▶ Work to complete:
a: Print the stretch of the Arts Council piece from "I went to an" through "but not much.", word for word.
b: In the piece about the Arts Council presentation, what percentage of artists did the statistician say earned less than $8,000 in 1994/5?
c: Pick up the piece about the Arts Council presentation after its last sentence and keep writing.

I went to an Arts Council presentation on "the status of the artist." It was, predictably, terribly boring. A couple of artists said life is hard, a consultant on "The Career Paths of Visual Artists" said focus groups had identified numerous financial problems associated with art as a "career," and a statistician said 37 percent of artists earned less than $8,000 in 1994/5. The administraitors, most of whom make at least at least five times as much as they artists they "serve," looked on with looks of compassion and concern. Having conclusively established that artists work for peanuts, that's what they gave us. Like the event, it was something to chew on, but not much.

And later ...

I don't normally think of this as an interactive notebook, but an associate noticed the above paragraph on my computer screen as I was writing it. He said he couldn't resist the urge to comment on it, so he did.

"What you don't understand," he said, "is that nowhere is it written that the Arts Council is supposed to do a thing for artists; they're supposed to support the arts."

▶ Supplied material:

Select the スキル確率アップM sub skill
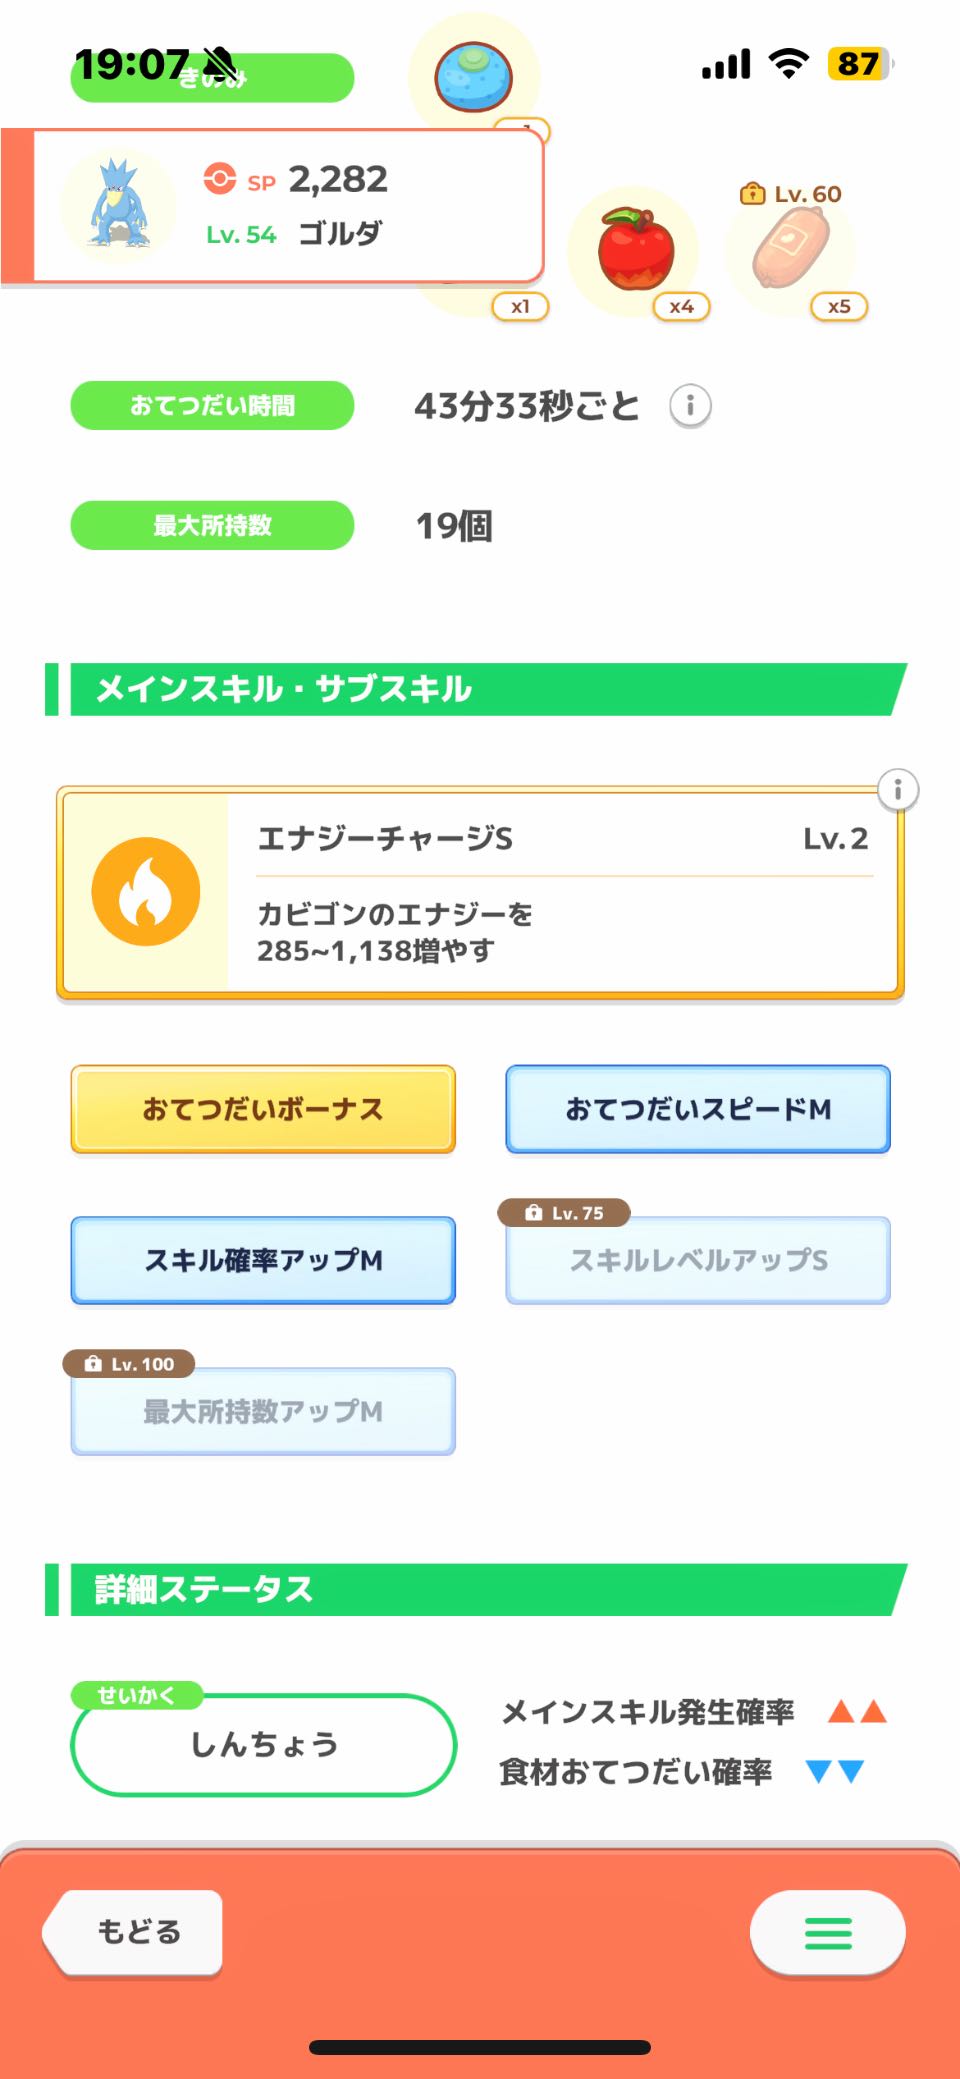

▶ Answers to the exercises:
a:
I went to an Arts Council presentation on "the status of the artist." It was, predictably, terribly boring. A couple of artists said life is hard, a consultant on "The Career Paths of Visual Artists" said focus groups had identified numerous financial problems associated with art as a "career," and a statistician said 37 percent of artists earned less than $8,000 in 1994/5. The administraitors, most of whom make at least at least five times as much as they artists they "serve," looked on with looks of compassion and concern. Having conclusively established that artists work for peanuts, that's what they gave us. Like the event, it was something to chew on, but not much.

b: 37 percent

c:
I agreed that this was new information for me. Never having been plagued by insomnia, I've never read an Arts Council publication. I got confused pondering whether one could support the arts without supporting artists, or vice versa.

"And anyway," he added, "the survey didn't address the quality of the art work. It's amazing that some `artists' get any money at all."

I agreed, grateful that he'd provided the common ground each of us needed to make a graceful exit.

"You're right" I replied. "Most artists and most arts administraitors are crap."

My associate concurred. "Everyone on that panel should be shot."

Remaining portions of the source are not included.